She decided to enroll her 6-year-old daughter, Aracely, in Triad International Studies Academy (TISA). In its first year, the school would serve preschool through second grade. She planned to enroll her 9-year-old son, Joel, when the school expanded to higher grades.
Aracely flourished at TISA. Garcia marveled that her daughter was soon counting in both Spanish and Chinese, and credited her swift academic progress and close friendships to TISA’s small class sizes. Aracely’s first-grade class had only 12 students; the entire school had only 45. “I think she does better in that type of environment,” Garcia said.
While the school’s modest enrollment seemed like a benefit to Garcia, it set off alarm bells in Raleigh. Charter schools like TISA—privately run, but publicly funded—must have 80 or more students under North Carolina law.
Most state funding is awarded on a per-pupil basis, and real estate costs—not covered by a state allocation—can be hefty, making it difficult for even charter schools with more students to remain solvent.
TISA seemed at risk of buckling under the financial pressure, facing an acute version of the challenges that have begun to slow growth in the once-booming charter school sector. At the same time, its management was pushing the bounds on conflicts of interest.
After learning about TISA’s low enrollment, the state Charter School Review Board summoned school leaders to their October 6 meeting. The board has the responsibility to shut down schools that fail to meet the state minimum, but broad leeway to set terms and make exceptions.
TISA’s board chair, Chaowei Zhu, fielded the state board members’ questions. He largely blamed construction delays.

The plan to renovate a former church and install modular classrooms on the property had hit one obstacle after another, said Zhu, who is assistant dean for global initiatives at Wake Forest University’s Graduate School of Arts and Sciences. By mid-August, school leaders were on Plan C: putting all the kids in the auditorium until the renovations were finished. Two days before the start of the school year, parents arrived at an open house and found the parking lot a muddy mess. Zhu said that while he was directing traffic that rainy evening, he overheard parents saying that the school wasn’t ready.
Zhu’s wife, Junlan Li, a veteran educator and TISA’s principal, also told the board that an incident inside the school during the open house did perhaps even more damage. A child with autism hit several other students, she said. The child’s parents had not disclosed the child’s needs, so the school was unprepared.
TISA had projected 144 students in its first year. Roughly 90 attended the open house, but only about half that showed up on the first day.
Zhu and Li tried several arguments to persuade the Charter School Review Board to let their school stay open. They pointed out that state law allows the board to grant exemptions from the minimum enrollment if there is a “compelling reason.” In this case, TISA’s leaders said, the reason was the school’s “unique student population”—almost a third of students had a disability or other need for specialized education.
Zhu described aggressive marketing plans and a commitment from the school’s landlord to defer rent, which would allow them to break even with just 50 students.

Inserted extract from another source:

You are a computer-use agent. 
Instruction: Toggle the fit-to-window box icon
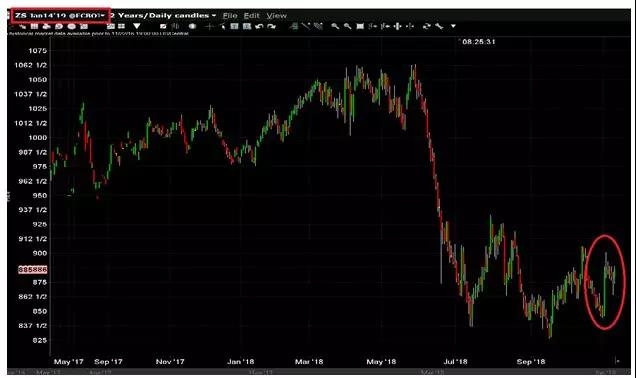[360, 26]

He requested that the board delay closing the school until next summer even if a waiver was ruled out. “If there’s any way you think we can continue, we’d love to give it a try,” Zhu said.

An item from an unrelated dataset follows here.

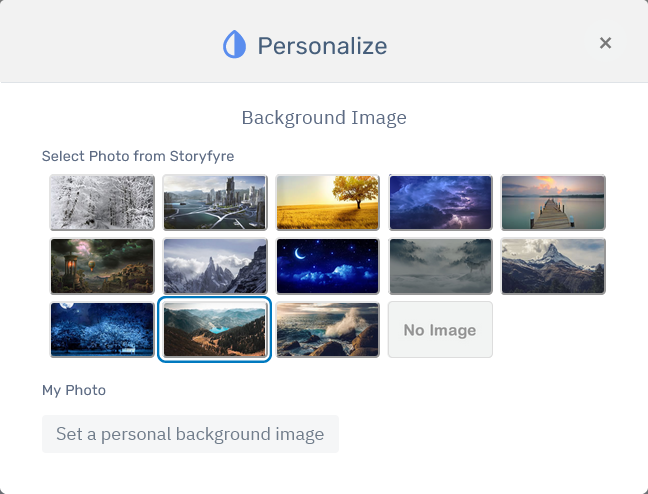Screen dimensions: 648x494
Task: Click Set a personal background image
Action: coord(190,434)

Bruce Friend, the charter board’s chair, said he was skeptical that TISA could boost enrollment substantially so far into the school year. “I’m just gonna be honest with you,” said Friend, who is head of school at Pine Springs Preparatory Academy, one of North Carolina’s largest charter schools. “Your track record doesn’t suggest that that’s going to happen.”
Friend moved to revoke the school’s charter, effective at the end of December. The board, made up largely of people with experience founding or operating charter schools, voted unanimously in support.
Garcia hadn’t considered TISA’s financial viability when she was selecting a school. She chose it for its programming and schedule. Seeing Aracely so happy, she imagined the school a staple of her family’s life for years to come. She didn’t expect to have to find another one just weeks into the school year.
Charting a New Course
North Carolina was among the first states to permit privately run, publicly funded charter schools. In its 1996 authorizing law, the General Assembly laid out its aims: to provide more choice for parents, more educational opportunities for gifted and at-risk students in particular, and new professional opportunities for educators.
The proposition was more freedom to experiment in exchange for more accountability. Rules on how money could be spent and what lessons could be taught were looser. But if the schools failed to meet student performance standards, they could be shut down. Some level of instability was built into the system.
“I’m just gonna be honest with you. Your track record doesn’t suggest that that’s going to happen.”
Bruce Friend, chair of the state Charter School Review Board
At first, no more than 100 charter schools were allowed across the state. Legislators removed the cap in 2011 after Republicans gained majorities in both chambers. The number of charter schools doubled over the next decade. Then growth began to slow down. After hitting a peak of 211 in 2023, the number of charter schools fell for the first time ever. But the climb resumed this year. There are now 221 charter schools across the state, including virtual academies.
Even during the height of the boom, schools were regularly closing. Most years, there was at least one; some years, as many as 10. Regulators forced 38 charter schools to close between 1998 and 2024 for reasons that included insufficient enrollment, untenable finances, and poor academic performance. Over the same period, 32 other schools chose to voluntarily give up their charters—three in their first operating year. Another two dozen approved charters never materialized as schools.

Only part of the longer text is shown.